Alzheimer's disease (AD) is the most prevalent form of age-related dementia. A pathological hallmark of AD is the accumulation in the brain of amyloid-beta (A beta) peptides, which aggregate at neuronal contact points into ordered fibrils and cords, ultimately shaping into senile plaques. Various A beta isoforms are present in healthy human brains across all age groups, where they appear to participate in neuronal signaling pathways and exhibit neuroprotective properties at normal physiological concentrations. A beta peptides are products of stepwise proteolytic degradation of the amyloid precursor protein (APP), a membrane-bound single-span glycoprotein, by beta- and gamma-secretases. The APP gene contains numerous familial mutations connected to early-onset AD, most of them occurring in the transmembrane and juxtamembrane regions. The proteolytic processing of APP into A beta is controlled by several factors, including its subcellular localization, membrane lipid composition, and potentially its association with cholesterol- and sphingolipid-enriched lipid rafts.
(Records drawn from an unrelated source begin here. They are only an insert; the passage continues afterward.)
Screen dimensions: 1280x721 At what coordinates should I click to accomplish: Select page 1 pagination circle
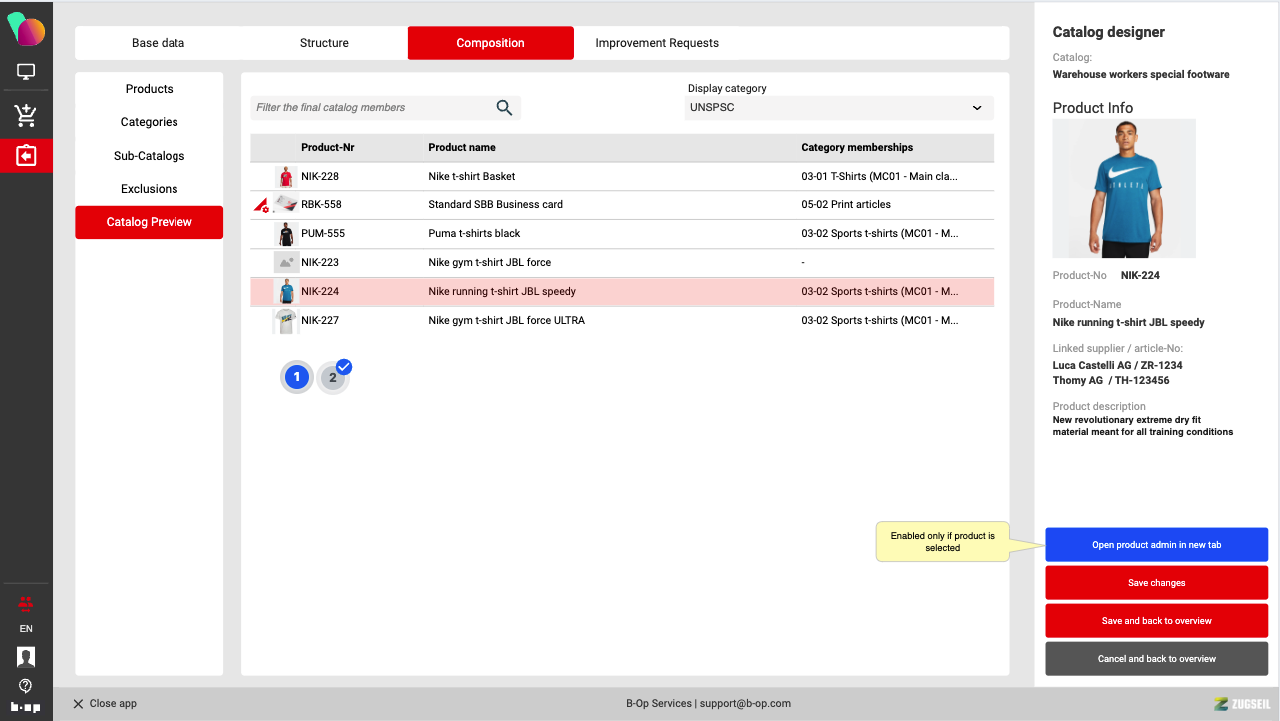coord(296,377)
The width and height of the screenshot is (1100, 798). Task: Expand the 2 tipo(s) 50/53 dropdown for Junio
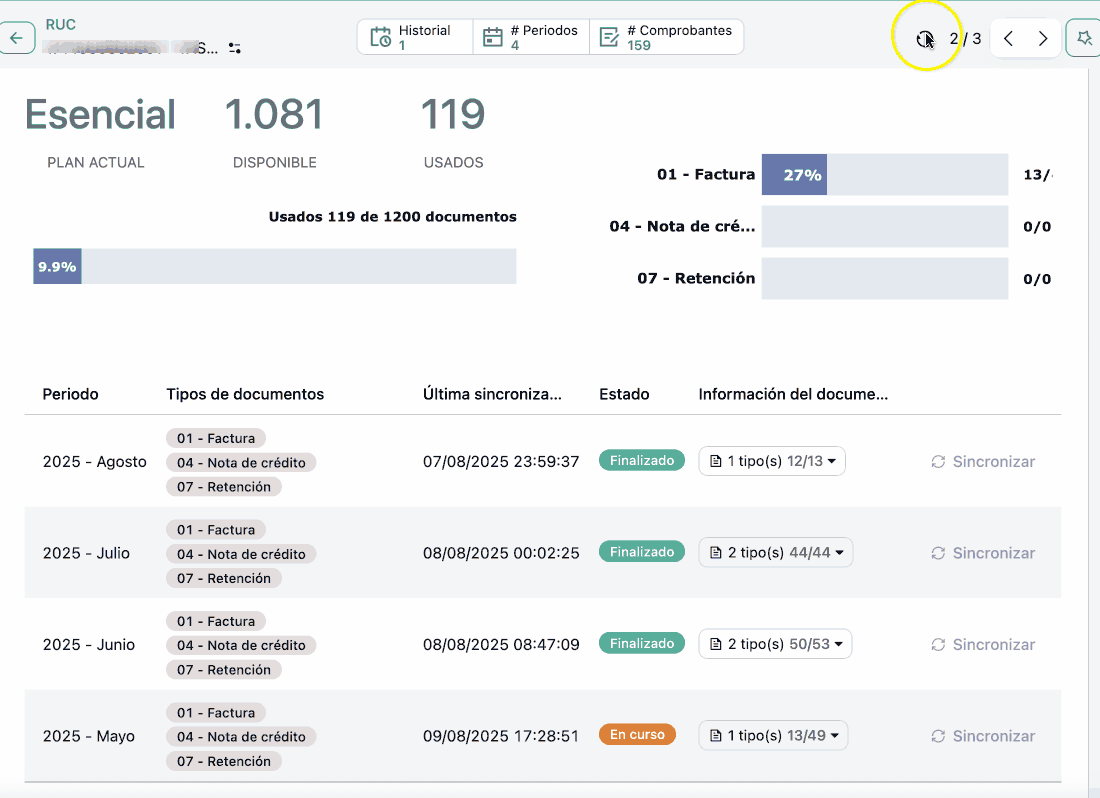775,644
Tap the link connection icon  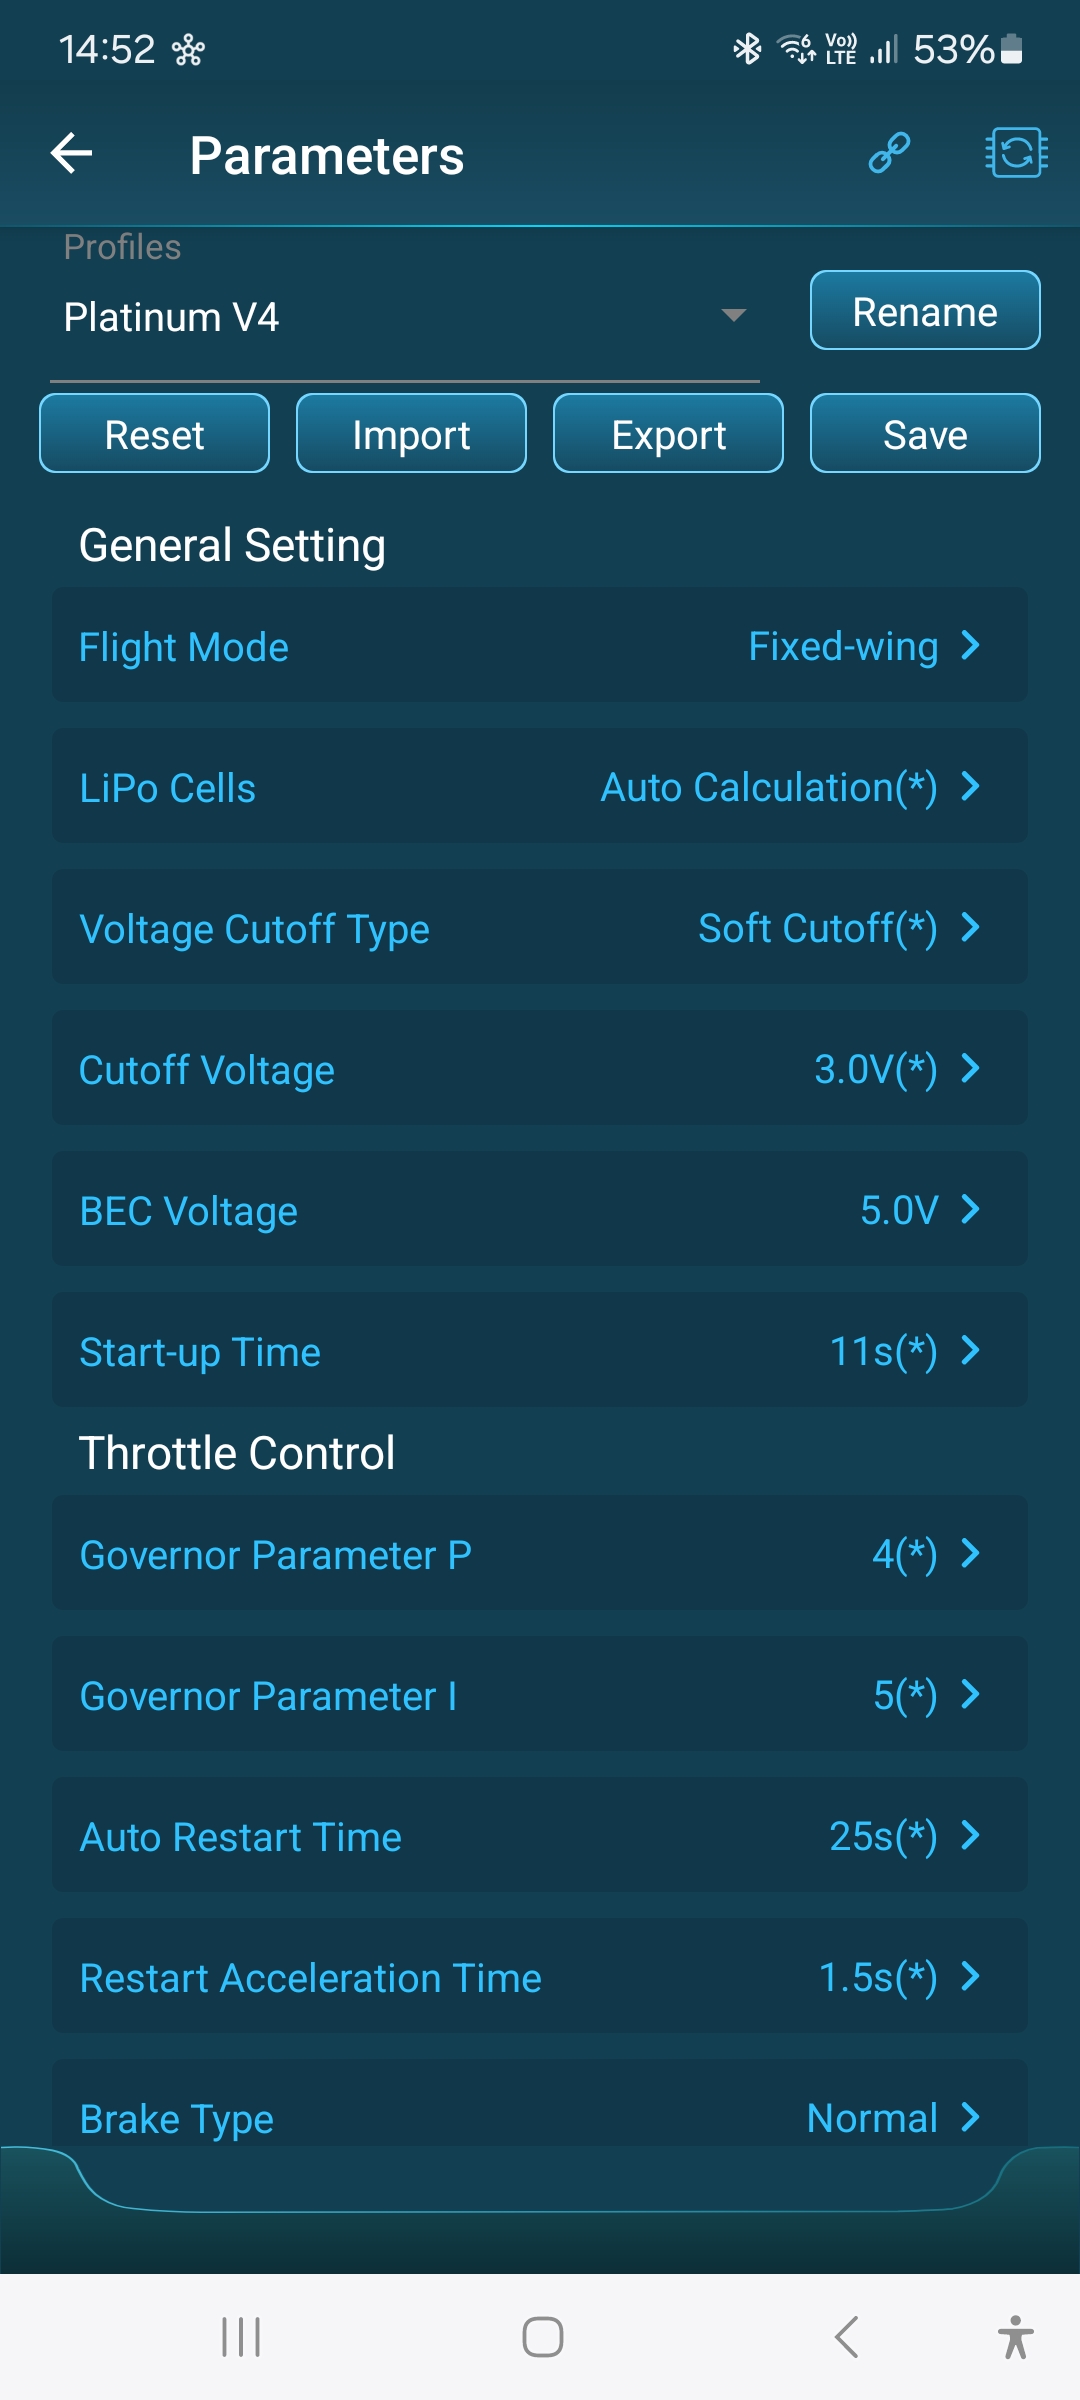click(889, 153)
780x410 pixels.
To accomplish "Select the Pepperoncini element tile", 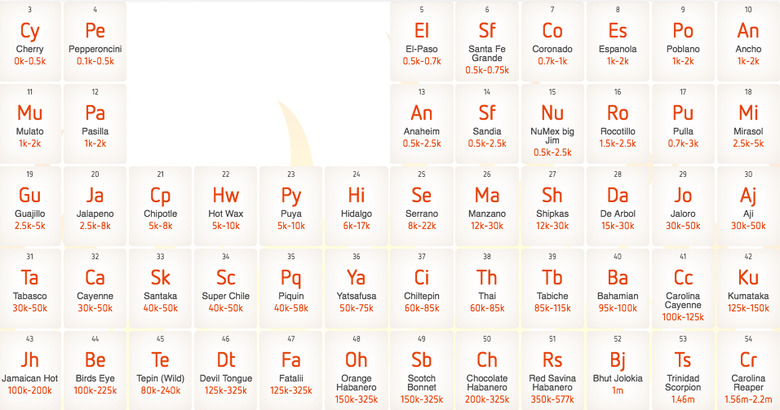I will (95, 38).
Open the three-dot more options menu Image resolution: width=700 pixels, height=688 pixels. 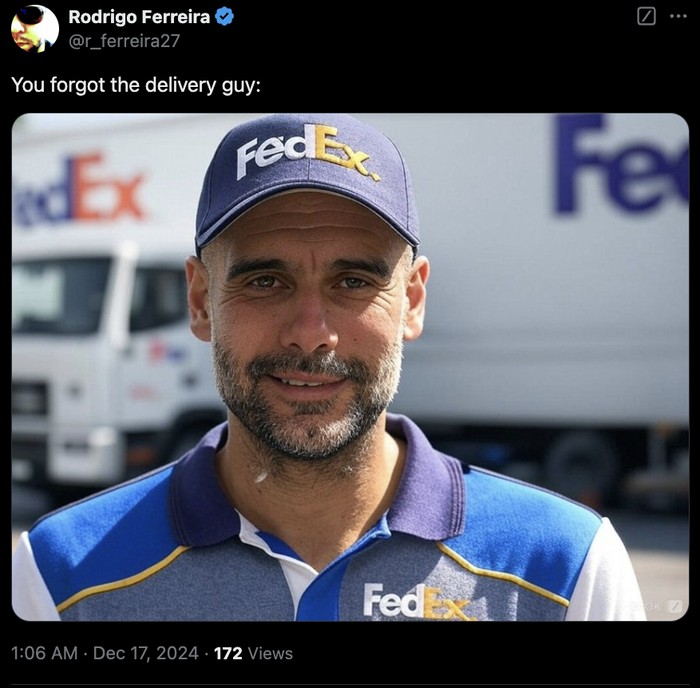click(678, 17)
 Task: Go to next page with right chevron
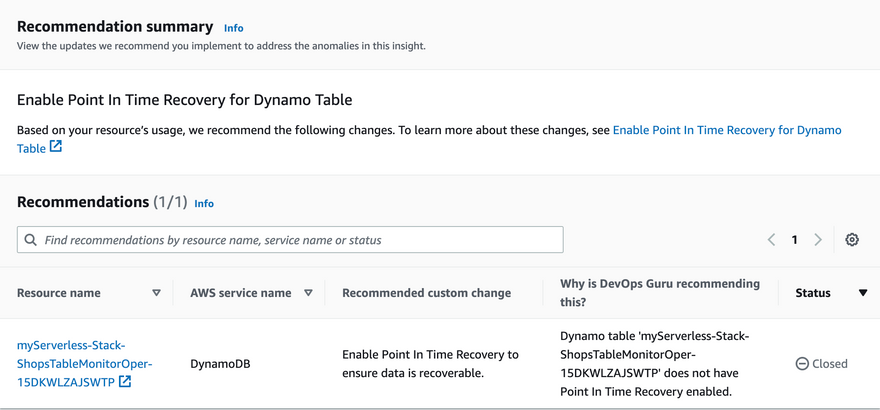click(x=818, y=240)
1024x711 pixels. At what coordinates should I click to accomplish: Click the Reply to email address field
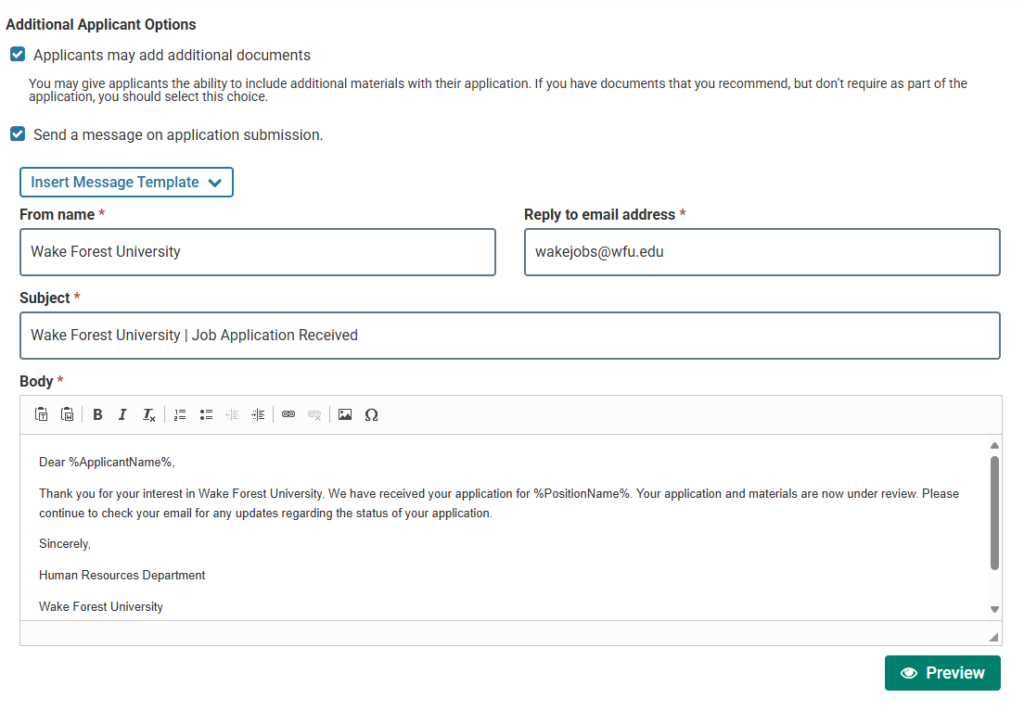762,252
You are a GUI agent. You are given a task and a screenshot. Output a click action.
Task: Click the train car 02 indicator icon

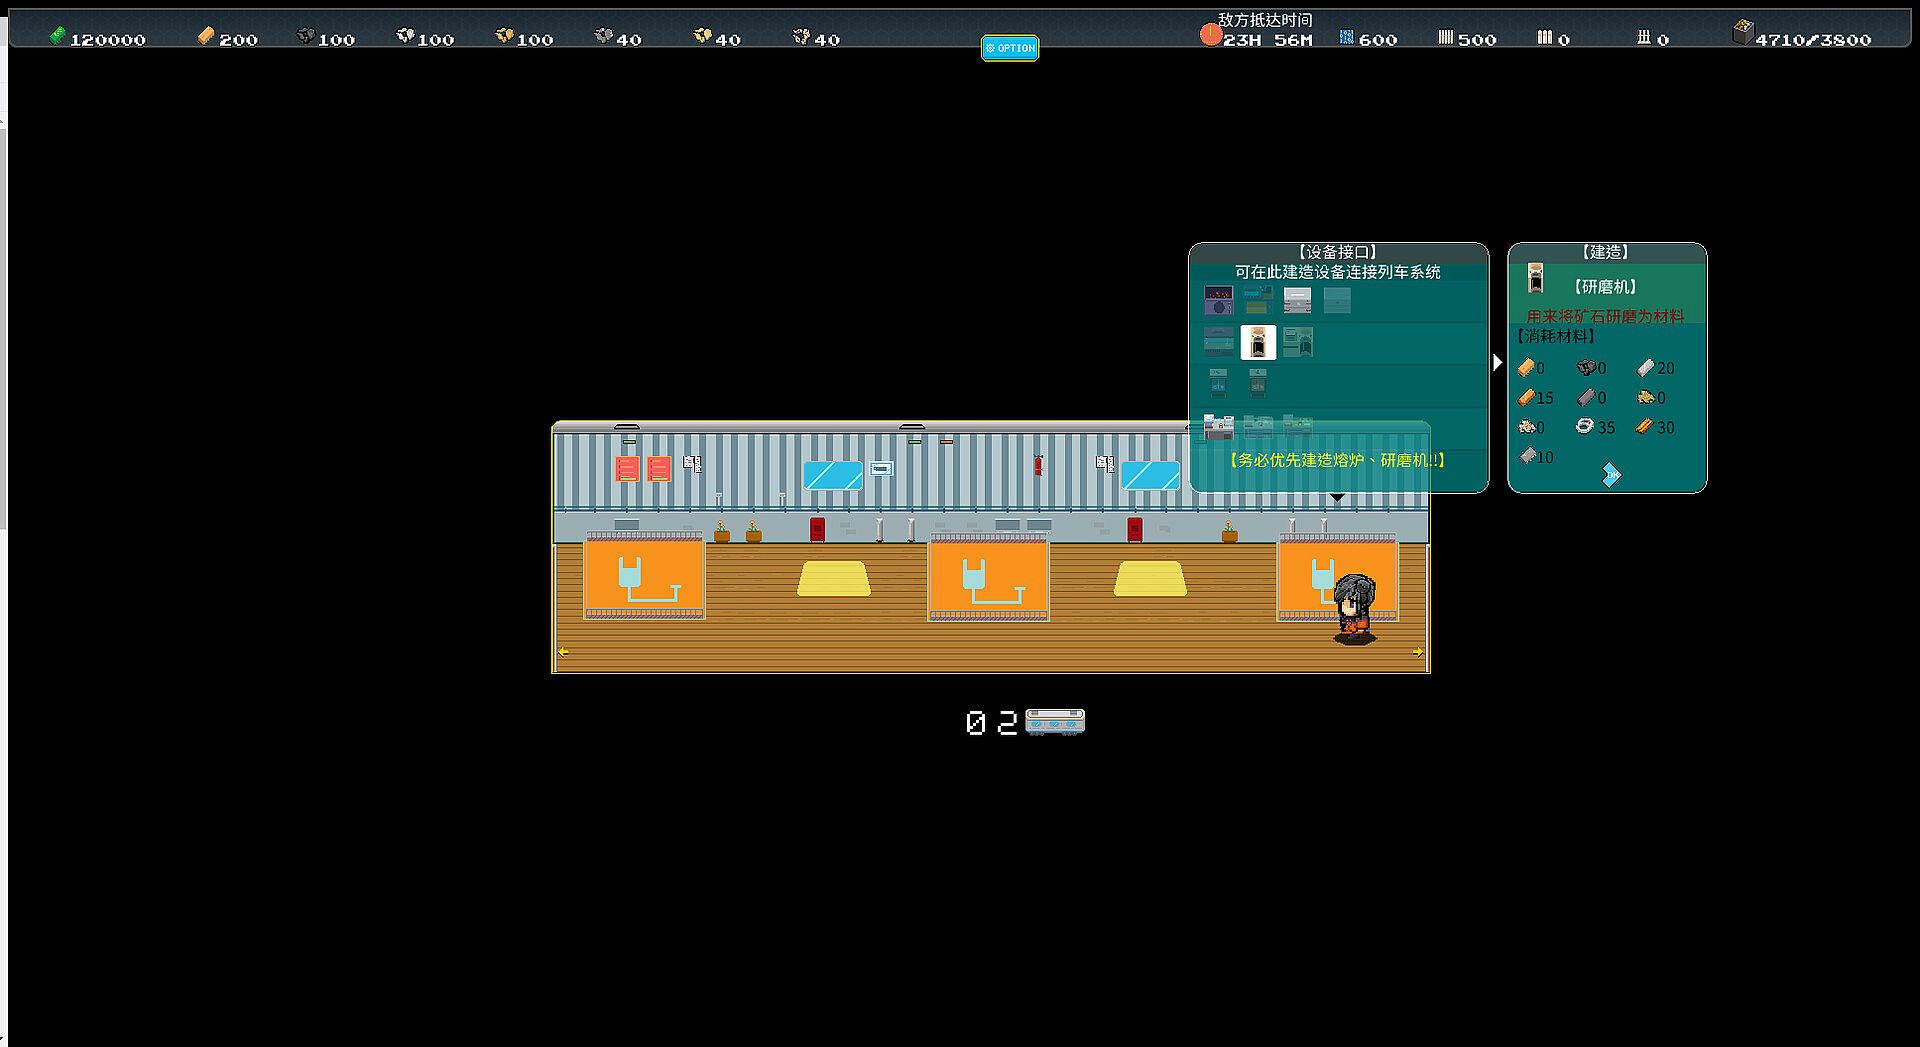1055,721
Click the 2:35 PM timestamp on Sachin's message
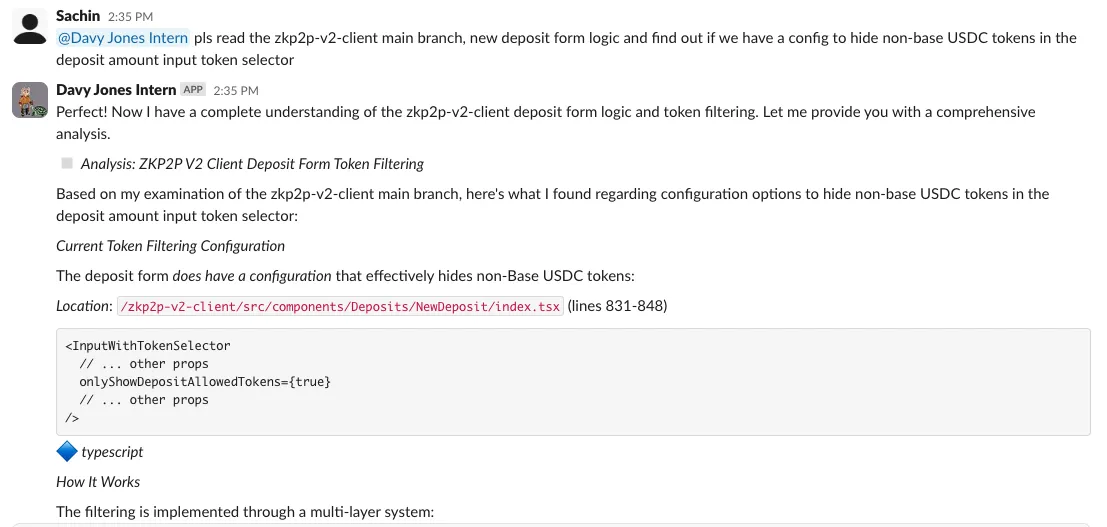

Interestingly, structurally and functionally resembling type I membrane receptors, APP has been suggested to play a role in cholesterol sensing in the neuronal membrane rafts. By this means, APP might engage in cell signaling processes, support iron equilibrium in neurons, participate in inflammatory responses, and modulate synaptic plasticity. This concise review summarizes key findings from biophysical and structural studies investigating the interactions of APP and its proteolytic fragments with plasma membrane components, particularly cholesterol and its derivatives. These interactions are viewed in the context of both normal physiological development and AD pathogenesis.